OpenAI's Scientific AI Initiatives

OpenAI, meanwhile, has been investing in scientific AI from another angle as well – creating specialized models and teams for science. They collaborated with a biotech startup on a custom model called GPT-4B Micro (a scaled-down GPT-4 specialized for protein engineering) which successfully designed improved protein variants for stem cell reprogramming (achieving a 50× increase in expression of certain biomarkers in lab tests).

OpenAI also established an "OpenAI for Science" division in early 2025, hiring top scientists (like a renowned black-hole physicist) after demonstrating that early versions of GPT-5 could solve complex theoretical problems in minutes. These moves indicate OpenAI's models are becoming sophisticated enough to contribute to scientific discoveries directly – for example, GPT-5 was reported to rediscover a new astrophysics symmetry and assist mathematicians.

While those examples are outside biomedicine, they underscore OpenAI's ambition to position GPT-5 as a general "AI researcher." OpenAI's models have also shown prowess in biomedical competitions and benchmarks, and the company even launched HealthBench to evaluate AI on healthcare tasks.

The Bottom Line on Competition

In summary, Anthropic's Claude and OpenAI's GPT series are converging on similar goals in life sciences, but via complementary paths. Claude for Life Sciences offers a more bespoke toolkit for industry practitioners – with integrations into lab platforms, ready-made skills for genomics, and an emphasis on safe, explainable outputs for regulated use.

On the other hand, OpenAI provides raw model strength and broad knowledge, exemplified by GPT-5's high performance on medical reasoning and its use by companies like Amgen and Moderna for drug R&D.

It's worth noting that as of October 2025, no AI system (Claude or GPT-5 included) has independently discovered an approved drug without human scientists – many AI-suggested compounds still fail in trials. However, the productivity gains and acceleration of research are tangible. Novo Nordisk's "10 weeks to 10 minutes" story and Sanofi's company-wide AI adoption highlight how quickly these models can handle research paperwork and queries, while OpenAI's claims of GPT-5 being a PhD-level expert suggest scientists can lean on AI for insight across any biomedical field.

Outlook

As of late 2025, Claude's role in life sciences is rapidly expanding, supported by Anthropic's active development and collaboration with the biotech ecosystem. Researchers and physicians are beginning to use Claude as a trusted AI colleague – one that can read the entire corpus of biomedical knowledge, execute data analyses, and draft complex documents in a fraction of the time.

The latest announcements (connectors to Benchling, PubMed, etc., and specialized skills like single-cell analysis) show that Anthropic is serious about tailoring its AI to the needs of pharma and biotech professionals.

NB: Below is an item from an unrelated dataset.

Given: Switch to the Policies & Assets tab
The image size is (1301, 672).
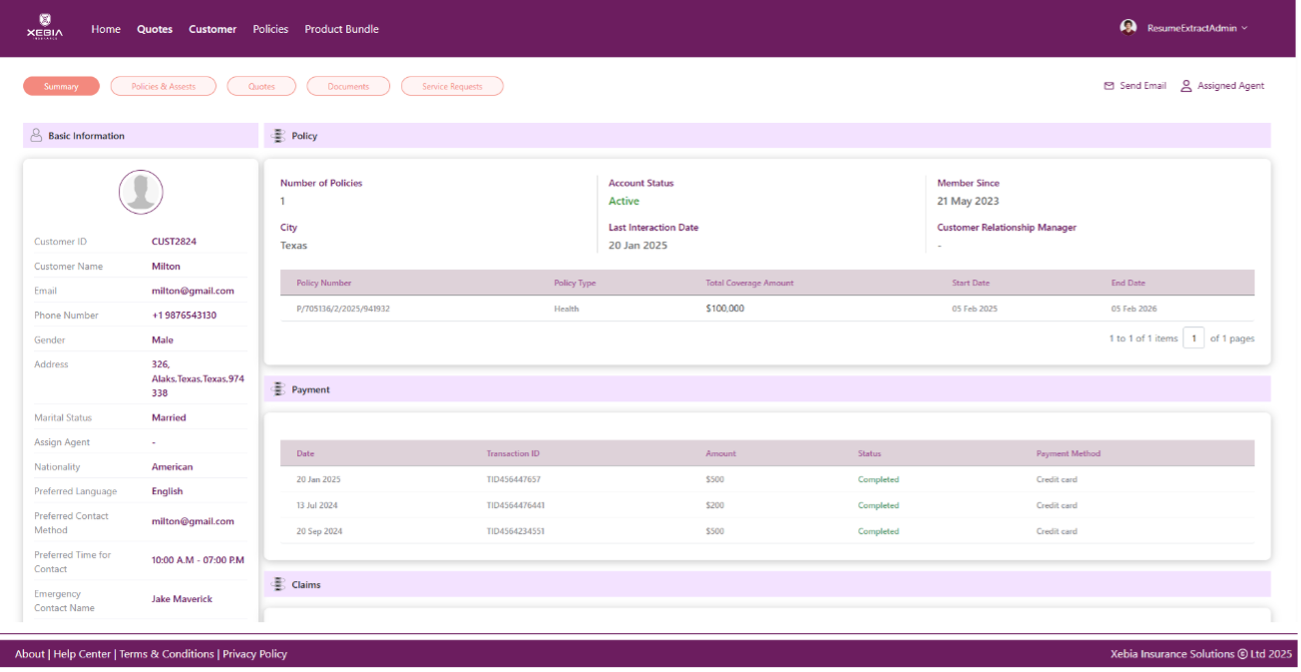Looking at the screenshot, I should (x=164, y=87).
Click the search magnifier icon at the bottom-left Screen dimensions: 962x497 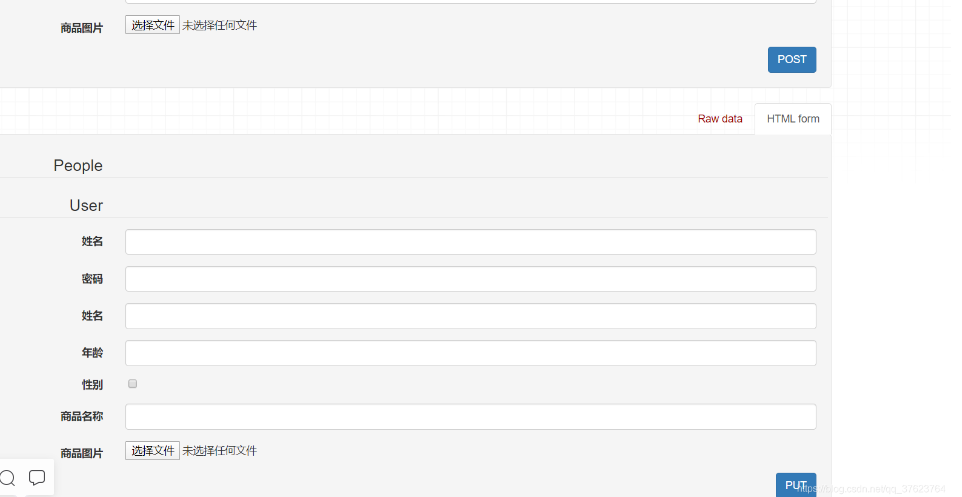[7, 477]
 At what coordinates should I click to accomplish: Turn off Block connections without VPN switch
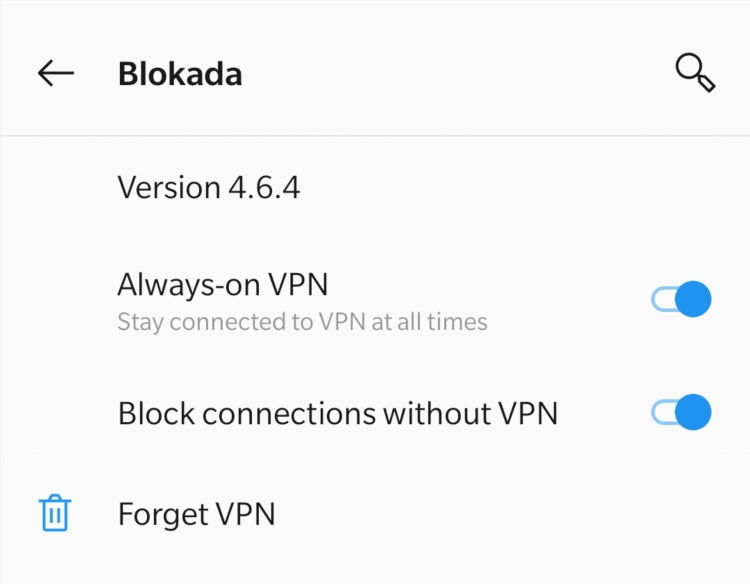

This comes at a time of intense competition: every major AI lab (OpenAI, Google's DeepMind, Meta, and others) is investing in scientific AI, from drug discovery to healthcare applications.

For the biotech and healthcare audience, the takeaway is that large language models like Claude are becoming practical tools in research and development, not just chatbots for generic Q&A. They are now assisting in real scientific workflows – writing code, managing lab knowledge bases, analyzing genetic data, and ensuring compliance.

Anthropic's Claude, with its new life science-focused features, is positioned as a neutral, reliable AI assistant that can help scientists compress research timelines and augment human expertise. As the technology continues to mature (and as models are further fine-tuned to biomedical content), we can expect even deeper integration of AI in labs and clinics.

Both Claude and its competitors will likely drive forward the next wave of breakthroughs by handling the drudgery and complexity of data, thereby allowing human researchers to focus on creativity and critical thinking – ultimately speeding up the journey from scientific hypothesis to life-saving therapies.